Showing posts with label C. Show all posts
Showing posts with label C. Show all posts

Thursday, 3 May 2018

Is low level programming still relevant these days?

The levels of abstraction have made the application programming much easier and faster. But everything comes at a price.

This is a new type of article here, I hope I will have some more such articles describing programming problems and the practices to solve the former.


Contents

Top


Unlimited Resources Myth


The overhead of various frameworks and libraries sometimes (or should I say always) makes memory usage and CPU utilization less efficient. Fast hardware and loads of RAM lead to sloppy coding practices too, luring the developers into the mirage of endless resources.

Sure thing, most developers would place a check now and than (e.g. making sure malloc does not return NULL, although most of the time this will not happen). But what happens when memory is fragmented? Large data structures will make fragmentation even worse and allocating more memory will become slower and slower.

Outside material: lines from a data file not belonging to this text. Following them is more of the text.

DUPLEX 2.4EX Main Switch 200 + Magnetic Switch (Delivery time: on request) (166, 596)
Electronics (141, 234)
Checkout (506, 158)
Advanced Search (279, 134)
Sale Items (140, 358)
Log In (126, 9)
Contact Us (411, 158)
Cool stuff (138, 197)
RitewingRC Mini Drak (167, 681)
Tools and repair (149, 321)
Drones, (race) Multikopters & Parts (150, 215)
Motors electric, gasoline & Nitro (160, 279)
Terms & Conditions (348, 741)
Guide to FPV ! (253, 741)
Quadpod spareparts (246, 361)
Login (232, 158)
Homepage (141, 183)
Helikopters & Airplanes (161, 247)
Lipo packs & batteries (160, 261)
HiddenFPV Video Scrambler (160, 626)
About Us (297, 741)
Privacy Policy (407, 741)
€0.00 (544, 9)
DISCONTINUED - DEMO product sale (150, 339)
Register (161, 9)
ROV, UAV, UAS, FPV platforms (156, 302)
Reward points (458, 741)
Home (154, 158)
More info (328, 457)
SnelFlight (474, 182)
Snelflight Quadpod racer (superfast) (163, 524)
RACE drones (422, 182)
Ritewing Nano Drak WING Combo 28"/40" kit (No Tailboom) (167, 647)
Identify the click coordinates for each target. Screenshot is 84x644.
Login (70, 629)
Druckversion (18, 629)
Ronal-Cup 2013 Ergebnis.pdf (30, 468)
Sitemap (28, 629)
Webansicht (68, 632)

And yes, eventually the available RAM will shrink.

Top


Basic Data Structure


Consider this data structure:

typedef struct{
  int id; //MAX id < 10000
  int array1[10000]; //MAX element value <= 4
  int array2[10000]; //MAX element value <= 4
} my_struct_type;

struct my_struct_type my_array[10000];

On a 64bit machine the structure will take 8 (id) + 8 x 10000 x 2 (array1,2) = 160008 bytes. Creating an array of 10000 such structures will occupy about 1.6GB. This is a not-so-high level language. Just imagine what size the equivalent structure will be in Java or C#. 
 
Top


Improved Data Structure


Let's take a closer look at the struct. It is noticeable that the arrays operate on very small values, so it would be natural to change the structure to use smallest possible datatype for arrays elements:


typedef struct{
  int id; //MAX id <= 10000
  uint8_t array1[10000]; //MAX element value <= 4
  uint8_t array2[10000]; //MAX element value <= 4
} my_struct_type;

Now the size of the structure is 8 (id) + 1 x 10000 x 2 (array1,2) = 20008 bytes. And the total size is 200MB. That is much more manageable.

But wait! What will happen if we need more structures  -e.g. 100K? This will lead to 2GB - oops, too much again (to be honest, 200MB is too much anyway).

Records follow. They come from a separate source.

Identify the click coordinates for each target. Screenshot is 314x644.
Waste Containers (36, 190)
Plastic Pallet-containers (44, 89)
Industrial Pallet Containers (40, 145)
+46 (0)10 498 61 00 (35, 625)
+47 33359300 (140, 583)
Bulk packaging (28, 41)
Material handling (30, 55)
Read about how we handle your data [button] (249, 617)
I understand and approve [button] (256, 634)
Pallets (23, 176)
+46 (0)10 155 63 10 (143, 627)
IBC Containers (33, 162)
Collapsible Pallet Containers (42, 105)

Most developers (I hope) know that a byte consists of 8 bits. From the data structure comments we can assume that an array element will not occupy more than 2 bytes. So why don't we use bitfields instead of full uint8_t? Well, it's better not to - bitfields are compiler dependent and are not that efficient (more on that later).

Theoretically we can reduce the data struct footprint to a quarter size. And it is possible using bitmasks and bitwise operators. Lets do it step by step.


Top


Optimized Data Structure


Start with the notion the arrays1,2 are of the same size. So we can put element of array2 into unused part of array1:

typedef struct{
  int id; //MAX id <= 10000
  uint8_t array12[10000]; //two arrays combined
} my_struct_type;

So now the array element in its binary form will look like array12[0] = 0b0000BBAA, where AA is the array1 element  and BB is array2 element. So the size is halved. But there is still enough room to insert more data. Why don't we store one more of each elements of array1 and array2 in the same element of array 12, like this: array12[0] = 0bB1A1B0A0.

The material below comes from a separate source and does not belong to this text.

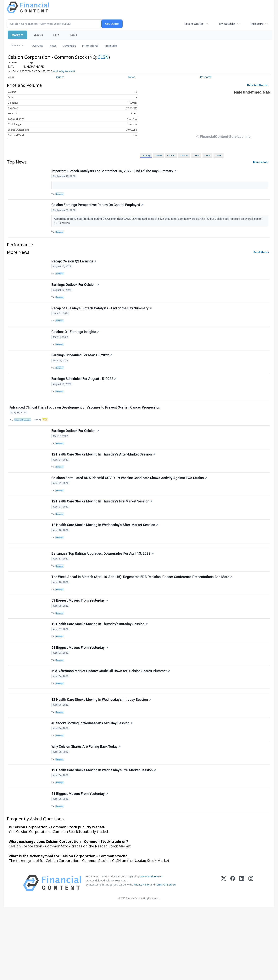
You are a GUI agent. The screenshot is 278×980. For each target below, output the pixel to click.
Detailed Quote (257, 85)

this way our struct becomes

typedef struct{
  int id; //MAX id <= 10000
  uint8_t array12[5000]; //four values in one element
} my_struct_type;

Now the memory footprint will be roughly 50MB. And this is not the only benefit of the current data structure. But before discussing it lets consider the possible overhead of bit manipulation.

Data Packing Algorithm


To store the value val in the array's element el we need to perform the following operations:

1. Put value in correct binary position:  

val = val << val_pos;

2. Depending on the index value, shift the value to the left half:

val = val << (index % 2 ? 4 : 0);

Modulus can be replaced with binary index & 1  and the value can be shifted left 2 bits to get rid of conditional jump:  

val = val << ((index & 1 ) << 2);

3. Insert the value into the element:

el |= val;

There are 5 bitwise operators. Bitwise operators are the most simple and "inexpencive" ones for the CPU. This will take about the same time (or only slightly more) than storing (copying) a value into array.

Faster Memory Allocation


As I mentioned earlier the reduced memory footprint is not the only good thing about the new data structure. For the computer's memory management engine it is much easier to allocate lots of small memory chunks than lots of large memory chunks. By reducing the structures memory size we increase the processing seed (possible compensating for additional CPU cycles taken by bitwise operators).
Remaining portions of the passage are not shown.